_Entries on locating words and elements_
[start]

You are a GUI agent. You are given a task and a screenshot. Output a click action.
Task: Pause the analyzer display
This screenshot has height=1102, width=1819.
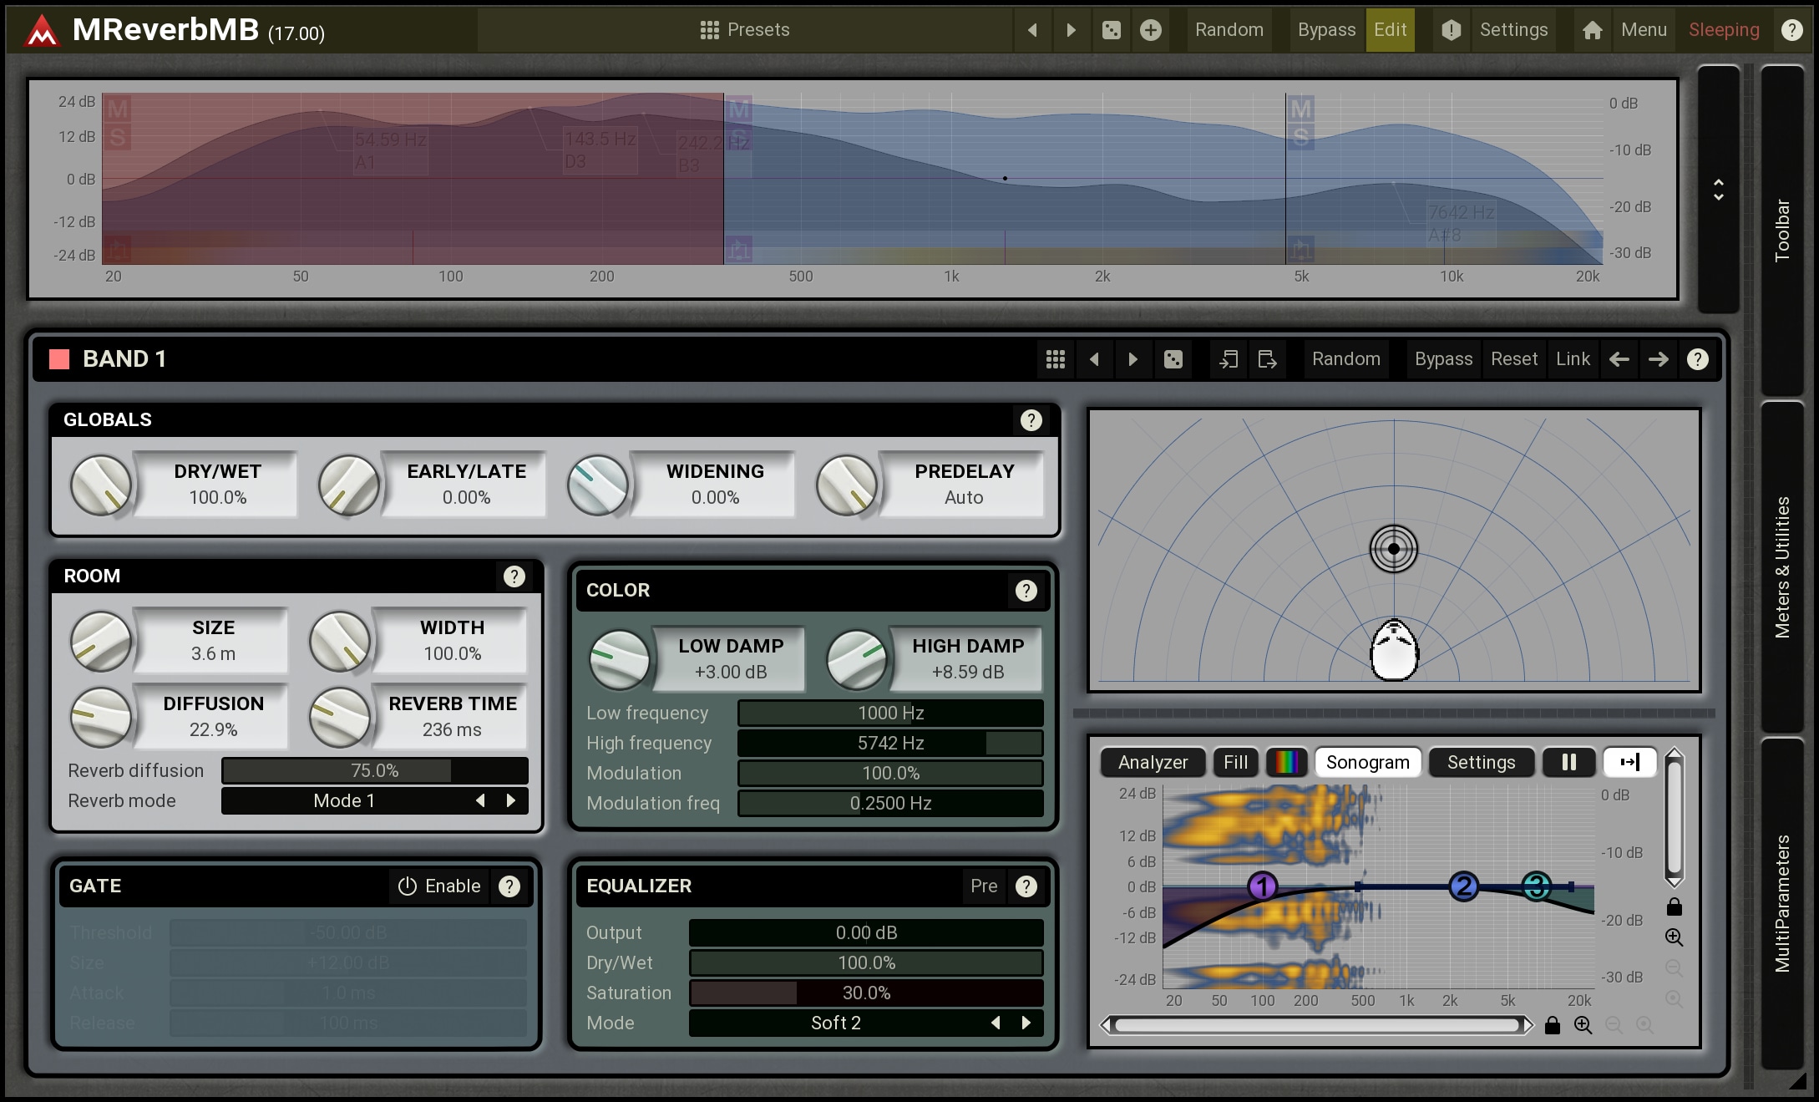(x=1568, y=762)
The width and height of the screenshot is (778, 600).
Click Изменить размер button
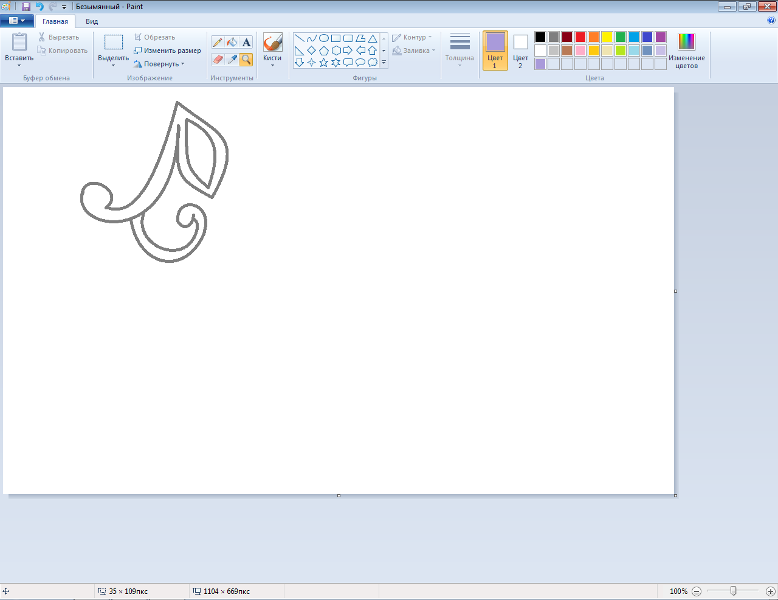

[end]

_Exercise directions_
Output every line of the items above as a numbered list, skipping any blank lines and leaving out the pictures.

_Right answer_
1. You are a GUI agent. You are given a task and a screenshot. Output a click action.
2. Task: Pause the analyzer display
3. This screenshot has height=1102, width=1819.
4. (x=1568, y=762)
5. The width and height of the screenshot is (778, 600).
6. Click Изменить размер button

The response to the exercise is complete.